───── Records for this task ─────

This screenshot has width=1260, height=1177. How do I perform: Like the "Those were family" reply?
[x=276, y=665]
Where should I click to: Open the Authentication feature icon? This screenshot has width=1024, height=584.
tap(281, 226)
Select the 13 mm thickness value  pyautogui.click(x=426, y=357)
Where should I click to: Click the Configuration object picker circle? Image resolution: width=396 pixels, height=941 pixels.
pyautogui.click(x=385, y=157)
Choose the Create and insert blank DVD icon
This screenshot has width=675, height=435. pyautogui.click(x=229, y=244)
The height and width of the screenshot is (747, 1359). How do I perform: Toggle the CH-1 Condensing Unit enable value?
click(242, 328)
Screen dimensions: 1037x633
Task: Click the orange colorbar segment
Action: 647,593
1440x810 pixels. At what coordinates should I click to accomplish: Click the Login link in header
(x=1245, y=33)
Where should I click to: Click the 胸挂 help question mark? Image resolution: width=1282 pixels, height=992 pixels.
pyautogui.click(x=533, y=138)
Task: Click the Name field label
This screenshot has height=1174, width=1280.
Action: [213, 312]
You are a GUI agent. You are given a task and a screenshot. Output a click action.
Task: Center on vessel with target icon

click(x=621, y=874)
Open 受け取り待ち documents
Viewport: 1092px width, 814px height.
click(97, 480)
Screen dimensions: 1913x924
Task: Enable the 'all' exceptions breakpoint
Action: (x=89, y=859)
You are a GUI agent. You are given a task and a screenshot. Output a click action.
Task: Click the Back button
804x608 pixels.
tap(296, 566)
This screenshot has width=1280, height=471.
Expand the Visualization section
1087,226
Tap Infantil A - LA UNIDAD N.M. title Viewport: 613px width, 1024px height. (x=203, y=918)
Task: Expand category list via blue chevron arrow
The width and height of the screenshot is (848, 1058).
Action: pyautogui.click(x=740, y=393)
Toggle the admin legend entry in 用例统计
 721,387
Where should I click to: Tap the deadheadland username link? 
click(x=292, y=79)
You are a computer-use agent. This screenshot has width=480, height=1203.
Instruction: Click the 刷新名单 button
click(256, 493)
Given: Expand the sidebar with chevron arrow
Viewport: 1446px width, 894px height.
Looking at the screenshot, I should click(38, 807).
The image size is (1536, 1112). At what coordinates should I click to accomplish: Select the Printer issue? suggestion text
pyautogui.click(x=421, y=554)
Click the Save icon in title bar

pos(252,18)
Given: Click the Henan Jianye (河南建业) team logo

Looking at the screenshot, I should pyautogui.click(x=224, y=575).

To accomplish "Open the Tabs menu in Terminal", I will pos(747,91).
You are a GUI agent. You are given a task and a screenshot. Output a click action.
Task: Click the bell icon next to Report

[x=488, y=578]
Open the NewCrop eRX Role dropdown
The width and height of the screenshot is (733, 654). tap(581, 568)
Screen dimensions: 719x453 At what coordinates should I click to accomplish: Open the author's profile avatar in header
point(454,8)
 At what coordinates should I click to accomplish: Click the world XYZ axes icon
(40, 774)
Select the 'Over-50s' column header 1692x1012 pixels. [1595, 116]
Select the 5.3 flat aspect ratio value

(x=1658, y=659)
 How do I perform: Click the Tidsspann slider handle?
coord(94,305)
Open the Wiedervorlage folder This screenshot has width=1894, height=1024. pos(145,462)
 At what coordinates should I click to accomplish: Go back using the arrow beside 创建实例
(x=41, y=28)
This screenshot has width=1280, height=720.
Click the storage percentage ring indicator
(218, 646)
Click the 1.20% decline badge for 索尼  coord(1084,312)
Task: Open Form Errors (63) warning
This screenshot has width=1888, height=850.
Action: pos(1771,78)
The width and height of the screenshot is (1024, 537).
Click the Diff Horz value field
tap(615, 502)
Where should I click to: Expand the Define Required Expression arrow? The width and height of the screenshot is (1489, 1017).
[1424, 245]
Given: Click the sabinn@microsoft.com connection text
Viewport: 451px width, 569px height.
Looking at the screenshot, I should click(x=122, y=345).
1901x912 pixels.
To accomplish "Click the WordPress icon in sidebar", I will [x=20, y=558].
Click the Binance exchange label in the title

─────

Task brief: Print out the whole of the material above exactly as it stands.

Answer space:
This screenshot has width=1260, height=1177. How do I perform: Like the "Those were family" reply?
[x=276, y=665]
Where should I click to: Open the Authentication feature icon? This screenshot has width=1024, height=584.
tap(281, 226)
Select the 13 mm thickness value  pyautogui.click(x=426, y=357)
Where should I click to: Click the Configuration object picker circle? Image resolution: width=396 pixels, height=941 pixels.
pyautogui.click(x=385, y=157)
Choose the Create and insert blank DVD icon
This screenshot has width=675, height=435. pyautogui.click(x=229, y=244)
The height and width of the screenshot is (747, 1359). How do I perform: Toggle the CH-1 Condensing Unit enable value?
click(242, 328)
Screen dimensions: 1037x633
Task: Click the orange colorbar segment
Action: 647,593
1440x810 pixels. At what coordinates should I click to accomplish: Click the Login link in header
(x=1245, y=33)
Where should I click to: Click the 胸挂 help question mark? Image resolution: width=1282 pixels, height=992 pixels.
pyautogui.click(x=533, y=138)
Task: Click the Name field label
This screenshot has height=1174, width=1280.
Action: [213, 312]
You are a GUI agent. You are given a task and a screenshot. Output a click action.
Task: Center on vessel with target icon

click(x=621, y=874)
Open 受け取り待ち documents
Viewport: 1092px width, 814px height.
click(97, 480)
Screen dimensions: 1913x924
Task: Enable the 'all' exceptions breakpoint
Action: (x=89, y=859)
You are a GUI agent. You are given a task and a screenshot. Output a click action.
Task: Click the Back button
804x608 pixels.
tap(296, 566)
This screenshot has width=1280, height=471.
Expand the Visualization section
1087,226
Tap Infantil A - LA UNIDAD N.M. title Viewport: 613px width, 1024px height. (x=203, y=918)
Task: Expand category list via blue chevron arrow
The width and height of the screenshot is (848, 1058).
Action: pyautogui.click(x=740, y=393)
Toggle the admin legend entry in 用例统计
 721,387
Where should I click to: Tap the deadheadland username link? 
click(x=292, y=79)
You are a computer-use agent. This screenshot has width=480, height=1203.
Instruction: Click the 刷新名单 button
click(256, 493)
Given: Expand the sidebar with chevron arrow
Viewport: 1446px width, 894px height.
Looking at the screenshot, I should click(38, 807).
The image size is (1536, 1112). At what coordinates should I click to accomplish: Select the Printer issue? suggestion text
pyautogui.click(x=421, y=554)
Click the Save icon in title bar

pos(252,18)
Given: Click the Henan Jianye (河南建业) team logo

Looking at the screenshot, I should pyautogui.click(x=224, y=575).

To accomplish "Open the Tabs menu in Terminal", I will pos(747,91).
You are a GUI agent. You are given a task and a screenshot. Output a click action.
Task: Click the bell icon next to Report

[x=488, y=578]
Open the NewCrop eRX Role dropdown
The width and height of the screenshot is (733, 654). tap(581, 568)
Screen dimensions: 719x453 At what coordinates should I click to accomplish: Open the author's profile avatar in header
point(454,8)
 At what coordinates should I click to accomplish: Click the world XYZ axes icon
(40, 774)
Select the 'Over-50s' column header 1692x1012 pixels. [1595, 116]
Select the 5.3 flat aspect ratio value

(x=1658, y=659)
 How do I perform: Click the Tidsspann slider handle?
coord(94,305)
Open the Wiedervorlage folder This screenshot has width=1894, height=1024. pos(145,462)
 At what coordinates should I click to accomplish: Go back using the arrow beside 创建实例
(x=41, y=28)
This screenshot has width=1280, height=720.
Click the storage percentage ring indicator
(218, 646)
Click the 1.20% decline badge for 索尼  coord(1084,312)
Task: Open Form Errors (63) warning
This screenshot has width=1888, height=850.
Action: pos(1771,78)
The width and height of the screenshot is (1024, 537).
Click the Diff Horz value field
tap(615, 502)
Where should I click to: Expand the Define Required Expression arrow? The width and height of the screenshot is (1489, 1017).
[1424, 245]
Given: Click the sabinn@microsoft.com connection text
Viewport: 451px width, 569px height.
Looking at the screenshot, I should click(x=122, y=345).
1901x912 pixels.
To accomplish "Click the WordPress icon in sidebar", I will [x=20, y=558].
Click the Binance exchange label in the title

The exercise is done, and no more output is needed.